Can We Still Feel Confident in our Housing Market?
The first quarter of 2020 is behind us and as spring has arrived, the real estate market is entering a landscape never before seen. For the first time in modern history, the entire planet faces a common challenge that not only threatens our health, but also our social and economic customs. Everyone is affected in one way or another and while Real Estate may not be the hottest burning question, it’s an important one and certainly on the list for many.
Recapping Edmonton CMA’s first quarter results; the start of the year began with an upward trend in comparison to 2019 with more sales in January, February and the first half of March. We were then interrupted by the Covid-19 pandemic which effectively hit a hard, sudden pause button. As a result, the last 2 weeks of March, historically our busiest time of the first quarter, saw a sharp decline. Despite this, total sales increased by 1.7% over a soft 2019 (still down 7% from our 5yr average). It’s safe to say that sales were back, or even better than our regular pace.
The average sale price in March was down 0.8% from 2019 and 6.2% from our 5yr average. But here’s the twist: though demand came to an abrupt halt, so did our supply. The number of new listings to market fell nearly 10% from 2019, reducing our inventory from 7.5 months’ supply to 6.2. More encouraging news worth noting: 2 of the larger surrounding communities still saw significant spikes in sales from this time last year: Fort Saskatchewan and Sherwood Park.
What’s to come for the rest of 2020? We’re all awaiting to see when our lives will normalize and businesses will reopen. No one can predict when that will be at this point and it will take time to build ourselves back to business as usual. Sales will be undoubtedly slow during this period. The question of price however, will be dictated by the dominant feeling between buyer and sellers. Will panic prevail over patience? At face value, we would expect the former, with serious job losses and a daily dose of bad news. However those who expect a freefall and deep discounts on real estate may find themselves disappointed. Prices are dictated by an imbalance of supply and demand. When there are more properties for sale than buyers, sellers compete with each other for that buyer by lowering their prices. When there are more buyers than there are properties, buyers compete with each other, driving prices up. The amount of sales happening are much less relevant than the imbalance between buyer and seller.

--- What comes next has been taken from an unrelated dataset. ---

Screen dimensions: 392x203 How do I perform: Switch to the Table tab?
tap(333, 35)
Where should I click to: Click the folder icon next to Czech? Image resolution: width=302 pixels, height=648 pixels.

What separates this global pandemic from a typical economic slowdown is the activity has slowed on both ends. Many buyers that are hitting the pause button, but sellers pulling out as well.
Just as any other major economic change, buyers will find good opportunities, but don’t expect an abundance of panicked sellers making irrational choices in their selling prices. As long as government and financial institutions continue with assistances, (most notable in this case is mortgage payment deferral), there won’t be a need for it. Ironically the lack of growth in the Edmonton market will assist in subsiding panic sales as there is little to no equity growth for homeowners to attempt to cash out on. In other words, most sellers aren’t in a position to drastically reduce their prices, even if they wanted to.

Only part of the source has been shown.